Mae Wu, a senior attorney in the health program for the Natural Resources Defense Council, an environmental advocacy group, said one of its big questions and concerns is that the EPA and other groups, when examining the safety of pharmaceuticals in drinking water, may be basing their assessment on the “therapeutic” levels approved by the FDA.

“But the reality is, once it gets into our drinking water, we are not talking about any one drug, right? We’re talking about a whole soup of drugs, and for every location, it’s a different mixture,” she said.

Though toxicologists test chemicals in combinations, they do not test each and every unique combination of mixed drugs and other chemicals found in the sewers of individual cities in the United States.

Wu also said that most FDA-approved drugs have been tested only in adults. Young babies and children do not participate in clinical trials that test adult medications for safety and effectiveness, she said, yet babies and children “are often more vulnerable and more sensitive to these types of things.”

“We definitely don’t know what’s happening there,” she said.

Constable believes that “the question of mixtures is what has people in the EPA most concerned.” The assumption is that the cocktail of chemicals in drinking water, food and air “can’t be good for you,” he wrote. “There is a fear of synergistic effects; that is, 1+1 > 2, or that the presence of one compound decreases the body’s ability to metabolize another.”

‘Multigenerational impacts’?

There are additional concerns that low-concentration exposures to chemicals, including pharmaceuticals, are leading to “multigenerational impacts” that we have not been able to discern, he said.

“The problem for everyone is that we just don’t really have a good handle on this. No one does, and the debate is that the precautionary principle should be applied,” Constable wrote in an email. That principle amounts to “if we don’t know, there is no acceptable level,” he said, and once that point is reached, science begins to devolve into “a discussion of policy.”

Since the late ’90s, when scientists learned of a variety of contaminants, including pharmaceuticals, in the nation’s waterways, “there was a lot of activity by the government and the Pharma industry to systematically assess the extent of pharmaceuticals in the environment,” Constable wrote. A great deal of work has been going into this “over many years,” he said.

Focazio said the US Geological Survey has started looking more recently not just at what can be detected but at “what does it mean from a health standpoint.”

“The human health aspect of this is a little bit out of our wheelhouse, so we are working with other public health agencies to give them the data so at least they know what the levels are,” he said.
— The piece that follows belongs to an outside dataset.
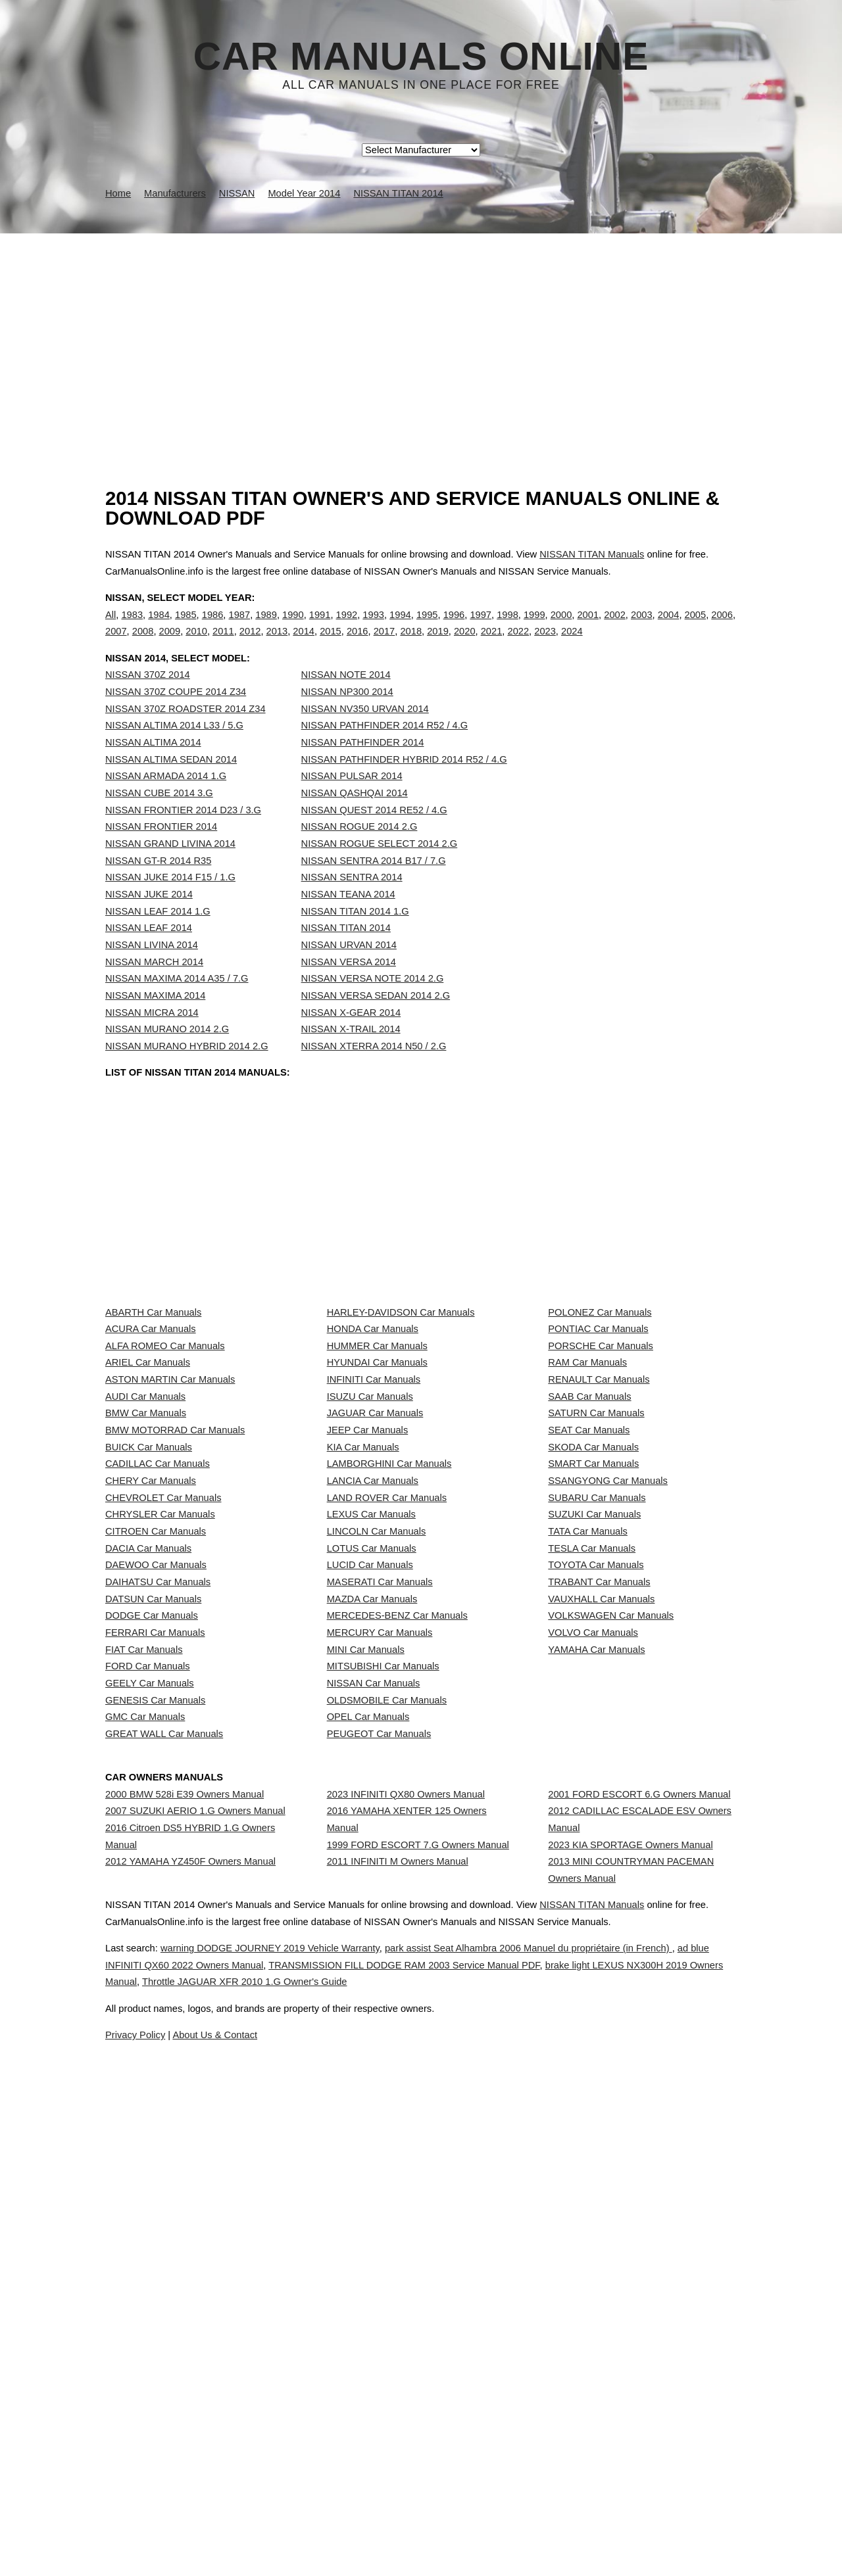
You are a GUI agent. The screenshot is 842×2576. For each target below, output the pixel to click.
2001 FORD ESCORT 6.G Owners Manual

The Geological Survey has begun studies on fish and aquatic biota to see how these other life forms are affected.

Awaiting more extensive research into human health effects, simple solutions at the hospital level may be available.

“There is a company that has a safe box that comes with a neutralizing solution in it that can be used for wasting narcotics, but I have yet to see anyone use it,” Deesy said, adding that she’s asked several hospitals “to investigate using them with no response.”

Awareness among hospital staff is also key, she said, and though she tried repeatedly to raise the awareness of health care administrators through local media, she once again hit a brick wall of “no response.”

“We don’t need to be destroying our water,” Deesy said. “We should be taking care of our water.”